Reaching a plea deal with federal prosecutors, the hedge fund firm SAC Capital Advisors has agreed to plead guilty to insider trading, pay a $1.8 billion fine and end its investment advisory business.
"U.S. prosecutors on Monday filed a letter describing the deal to the judges in a pair of cases - one criminal, the other a civil forfeiture action - against SAC Capital stemming from a massive insider trading investigation. The judges would have to approve the deal."
As Scott reported back in July, federal officials alleged that during a decade starting around 1999, the company, which controlled $15 billion in assets at one point, "solicited nonpublic information and used it to trade stock in publicly traded companies."
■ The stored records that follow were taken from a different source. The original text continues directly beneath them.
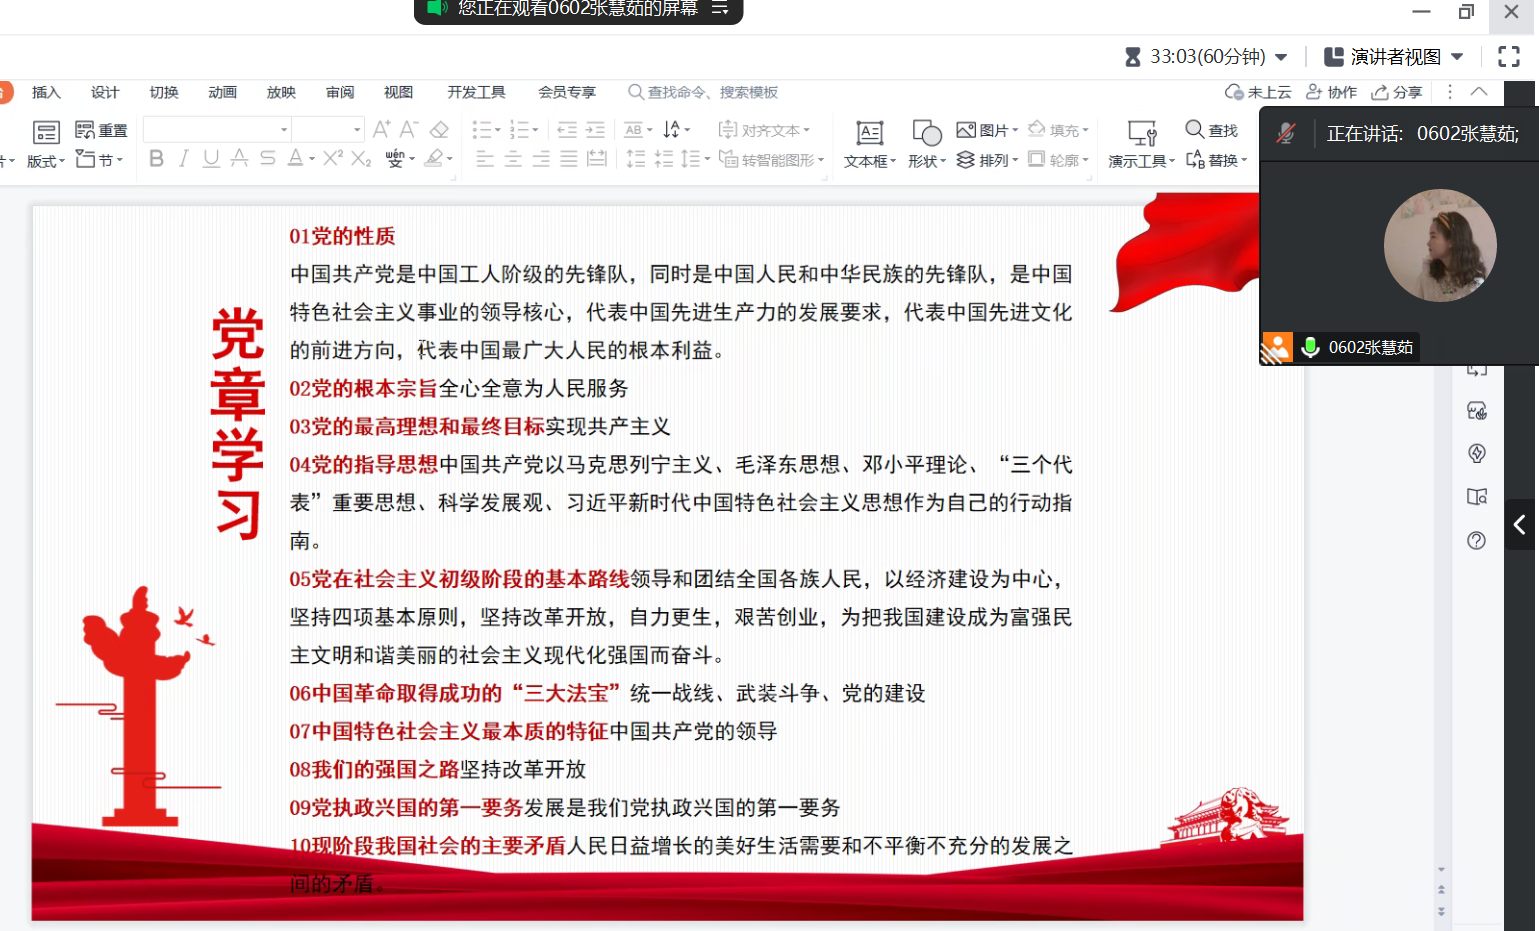
Task: Open 演示工具 presentation tools icon
Action: coord(1141,133)
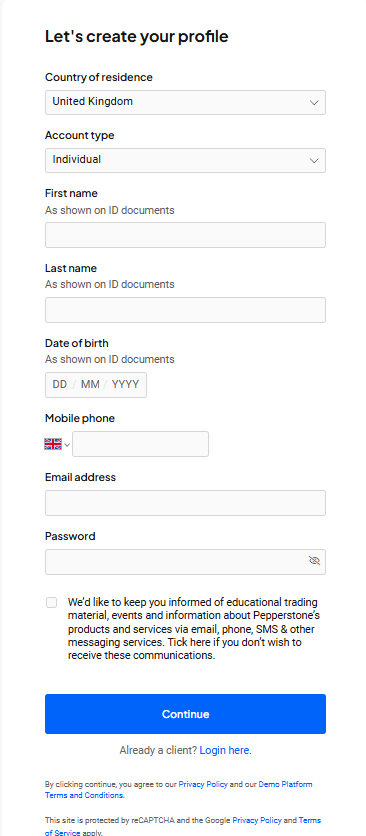Image resolution: width=366 pixels, height=836 pixels.
Task: Focus the Last name field
Action: tap(185, 310)
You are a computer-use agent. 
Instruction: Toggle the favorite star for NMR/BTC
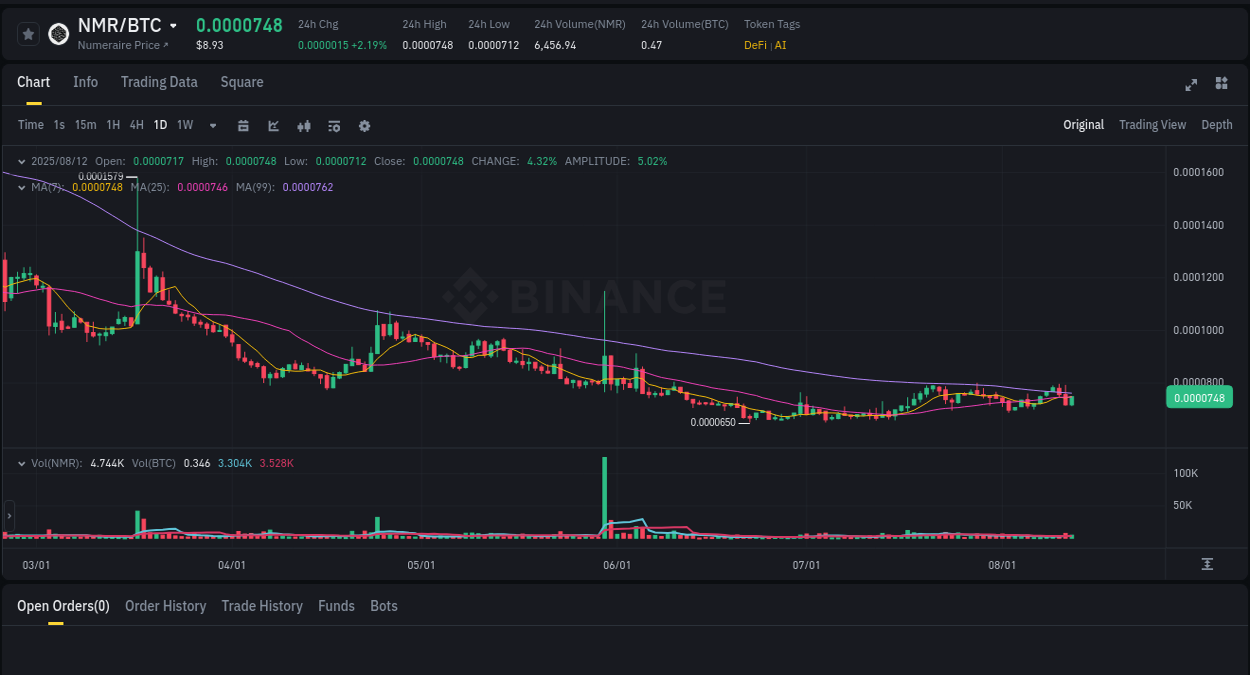[x=27, y=33]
Also back in July, the Securities and Exchange Commission charged the fund's billionaire founder Steven A. Cohen of failing to prevent insider trading. Those charges are still pending.
NPR's Jim Zarroli reports that SAC was one of the most prominent hedge funds in the country.
"The company had dozens of portfolios managed by people with ties to different industries," Jim told our Newscast unit. "U.S. officials say they regularly traded stock based on illegally obtained information. Tips were also passed on to Cohen, who used it to trade for his own portfolio."
The charges against Cohen are civil, not criminal.
Update at 4:18 p.m. ET. The Math On The Fine:
"The government, according to people briefed on the matter, initially demanded $1.8 billion in penalties from SAC — $900 million in fines and $900 million in forfeited profits. But SAC's lawyers, the people said, urged the government to deduct from that amount the $616 million the fund has already paid to the S.E.C.
"Prosecutors ultimately agreed. Under the plea deal, SAC would pay $900 million in fines and forfeit an additional $284 million to the government, reflecting the $616 million credit from the S.E.C. payout."